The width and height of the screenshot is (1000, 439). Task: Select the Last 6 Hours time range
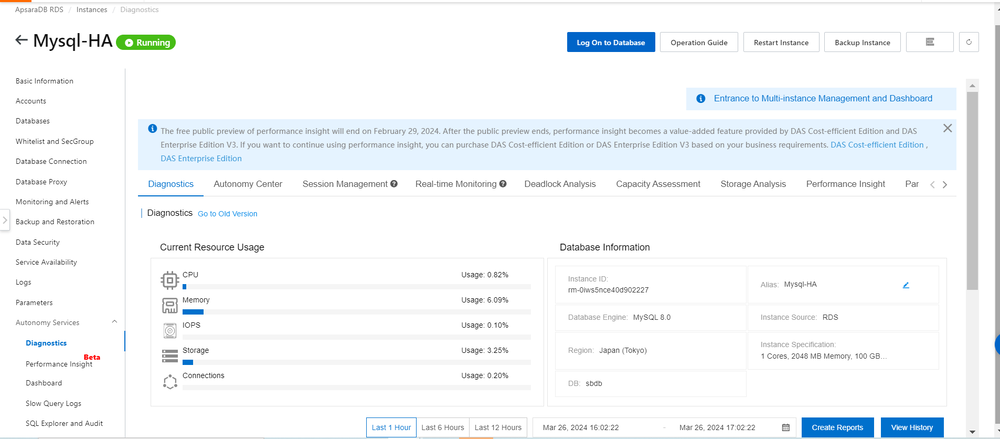tap(442, 427)
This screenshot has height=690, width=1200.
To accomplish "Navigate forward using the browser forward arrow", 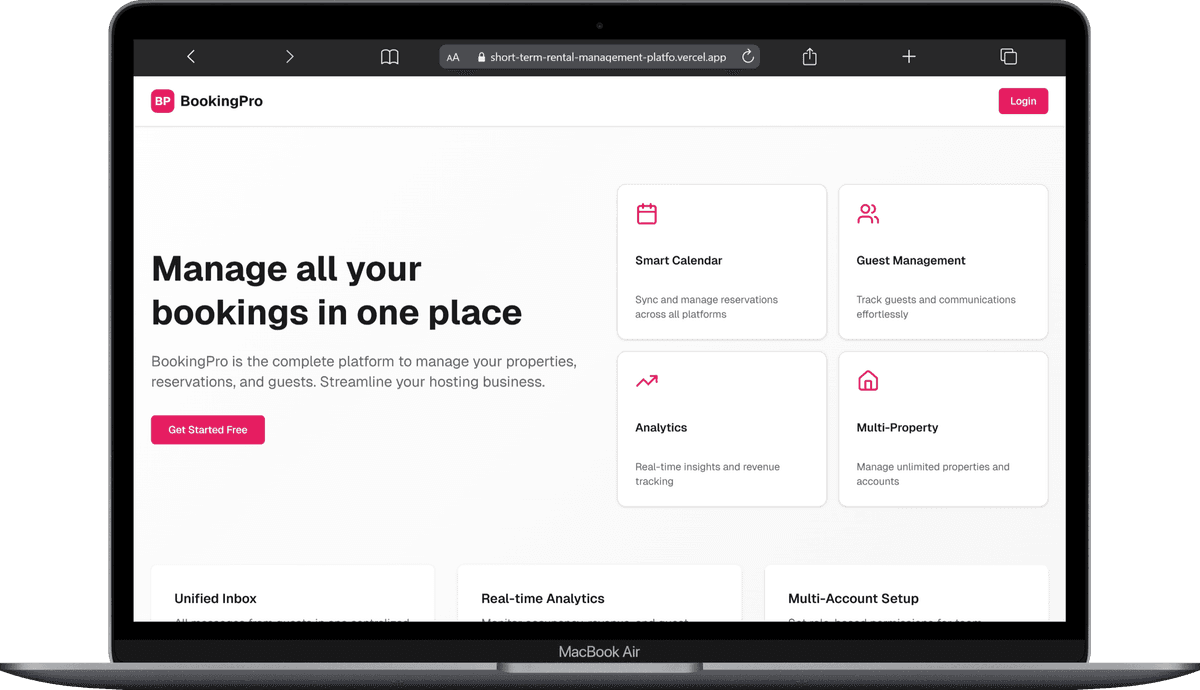I will 289,57.
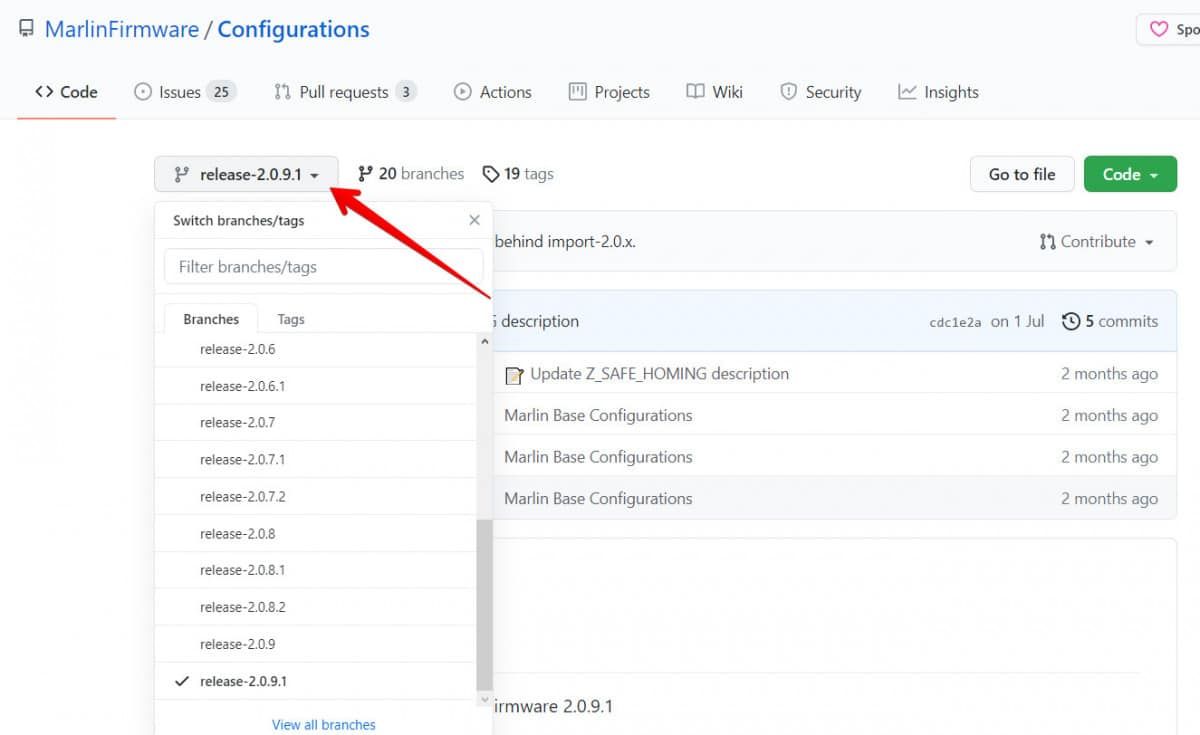Close the Switch branches/tags popup

[474, 220]
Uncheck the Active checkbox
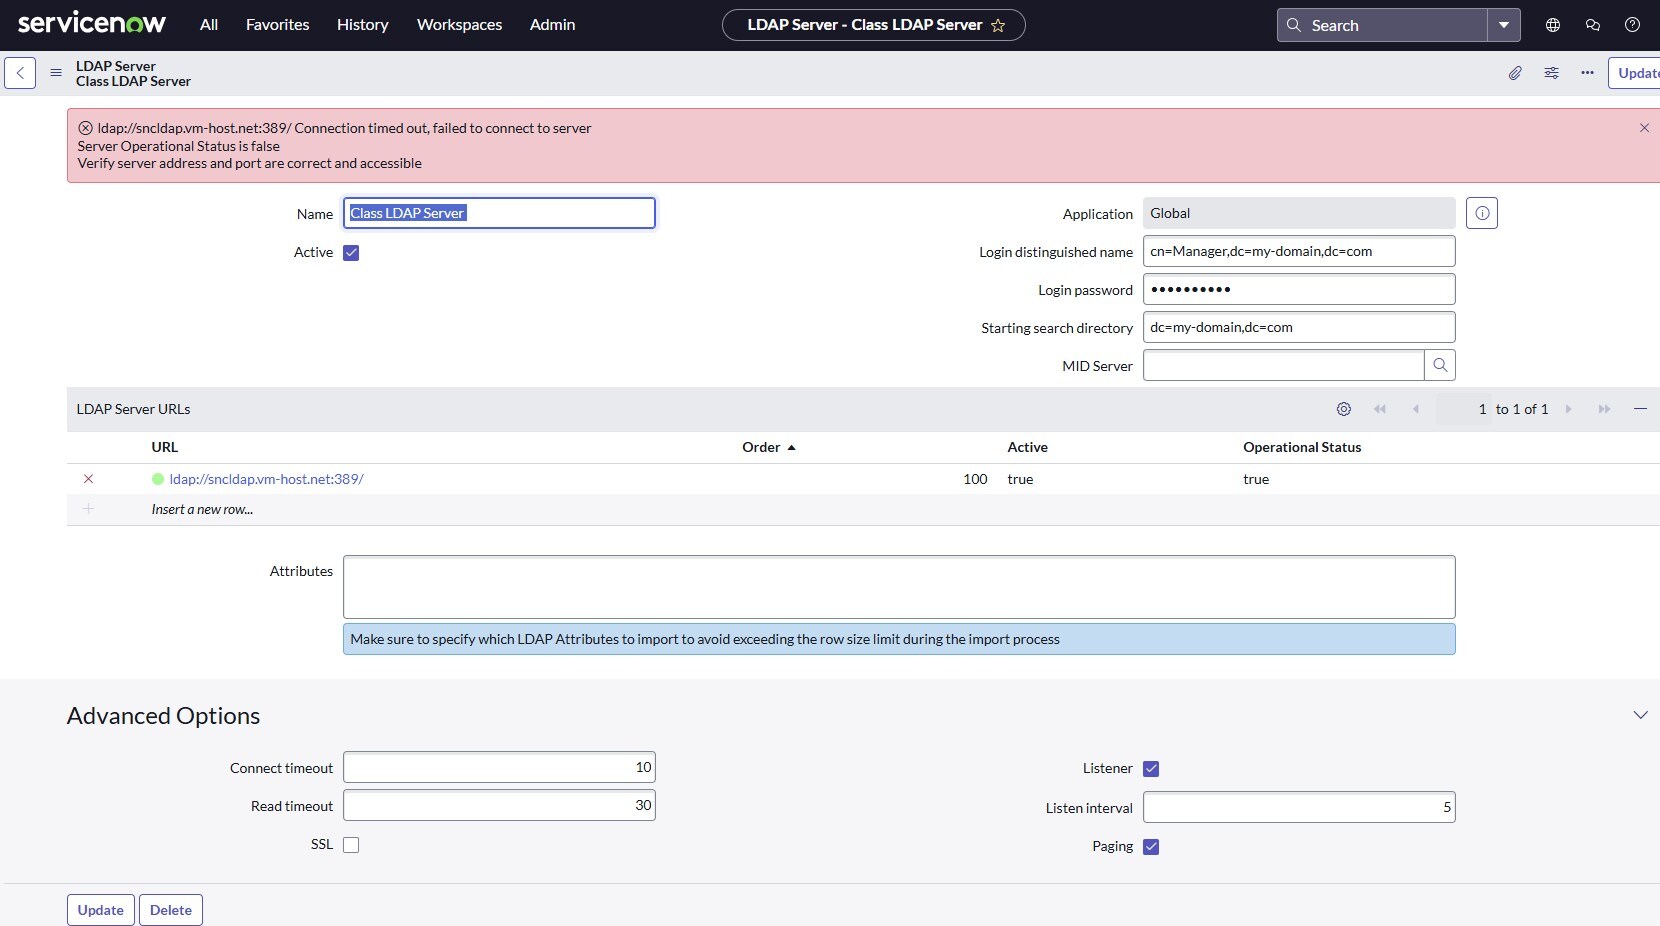 tap(350, 252)
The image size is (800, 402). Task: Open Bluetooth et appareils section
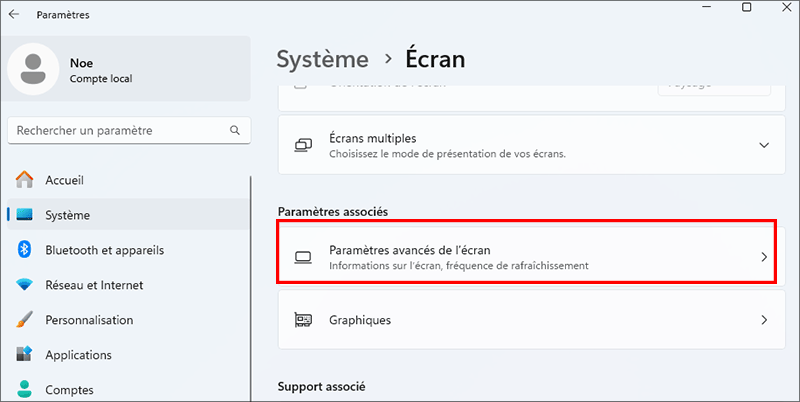point(104,250)
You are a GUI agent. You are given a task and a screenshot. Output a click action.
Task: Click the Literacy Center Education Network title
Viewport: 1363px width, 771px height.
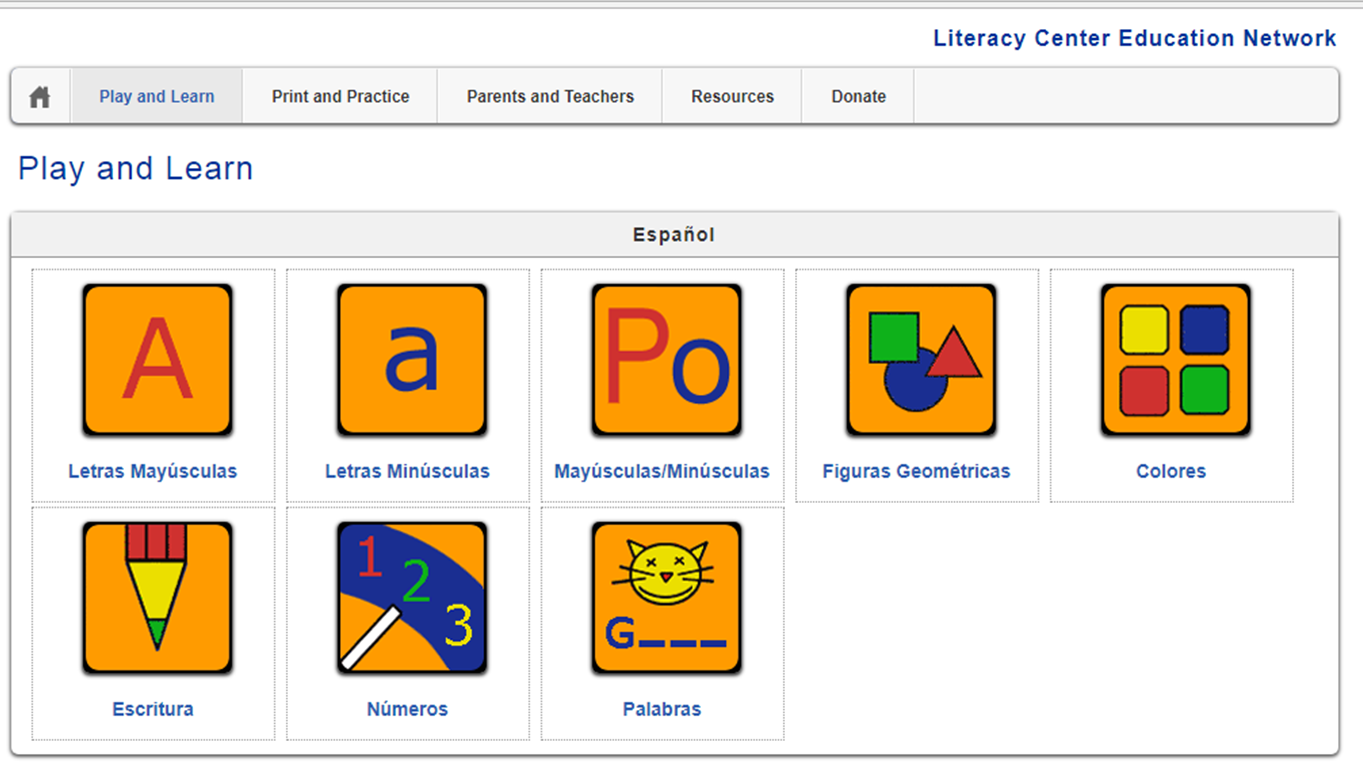[1134, 39]
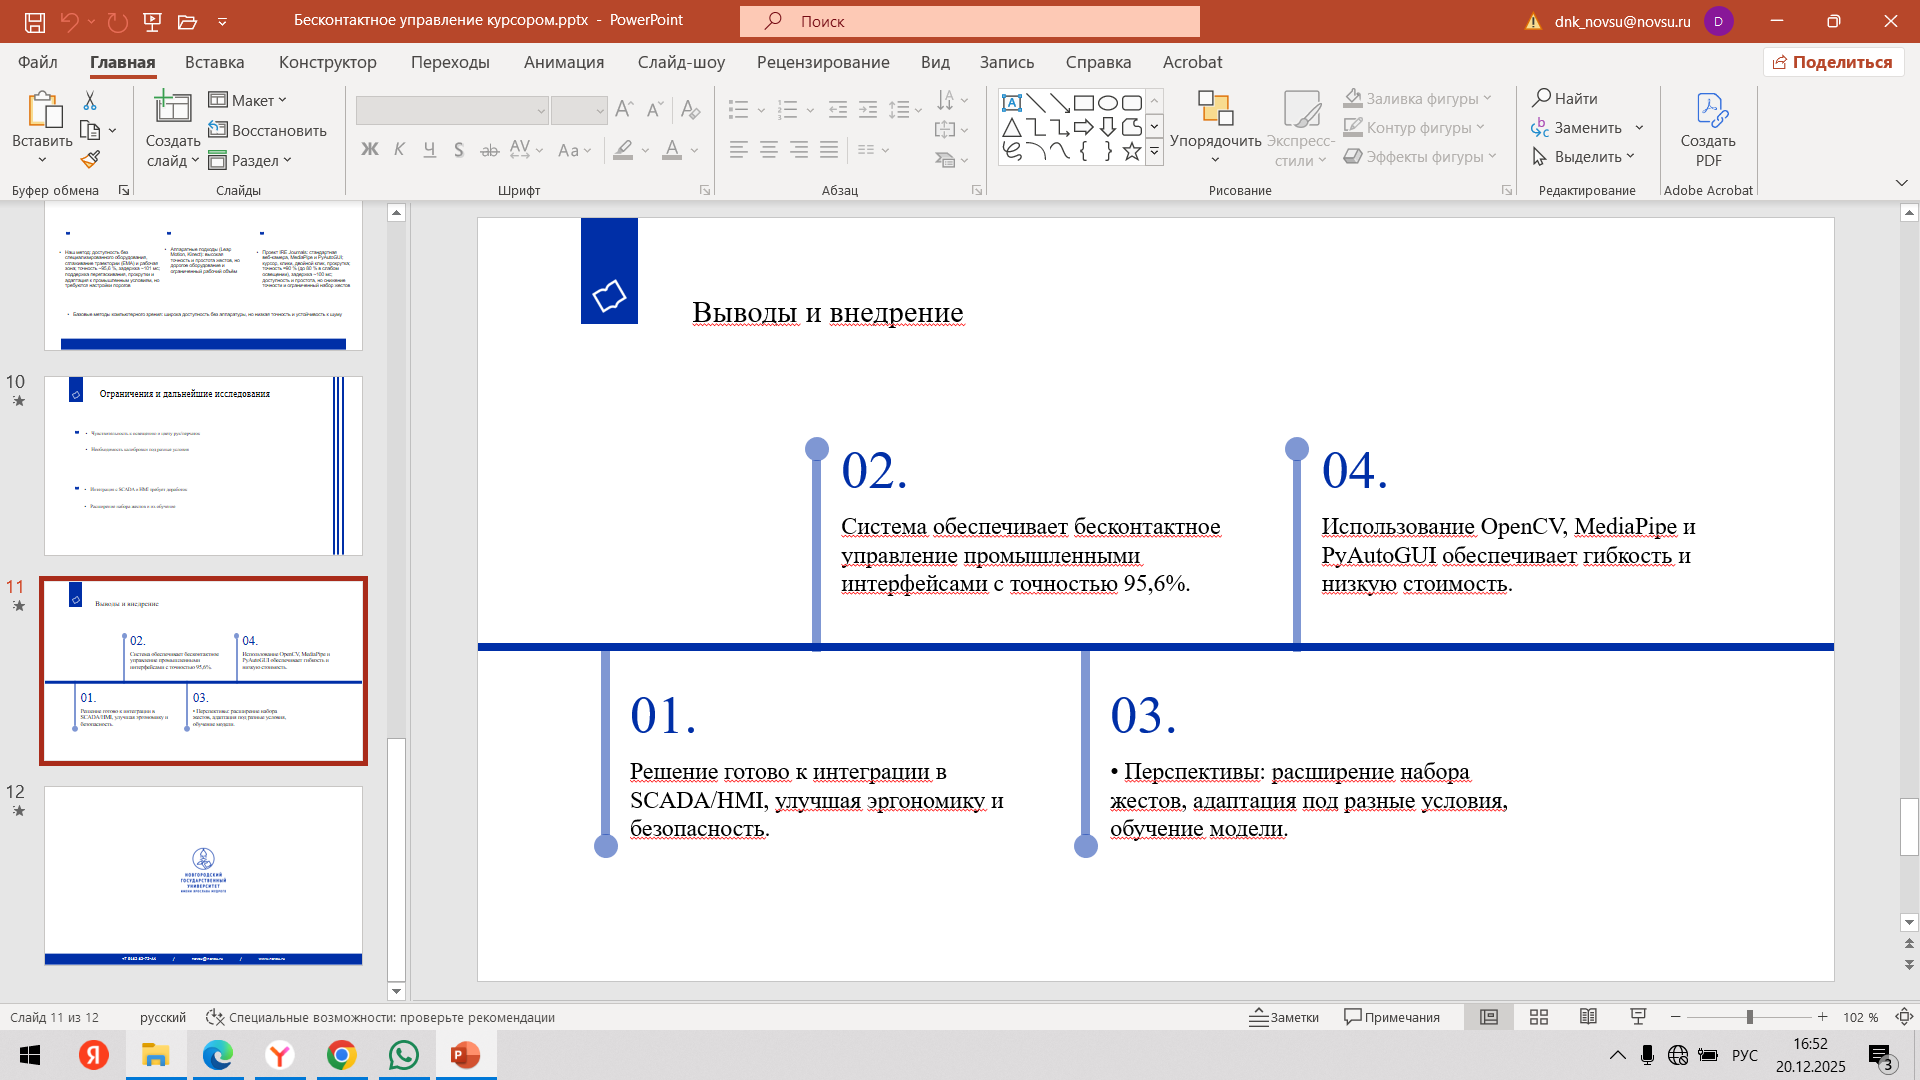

==========

The request: List every line in the records above that contains the word "width".

Task result:
The width and height of the screenshot is (1000, 439). Task: Select the Last 6 Hours time range
This screenshot has height=690, width=1200.
Viewport: 1363px width, 771px height.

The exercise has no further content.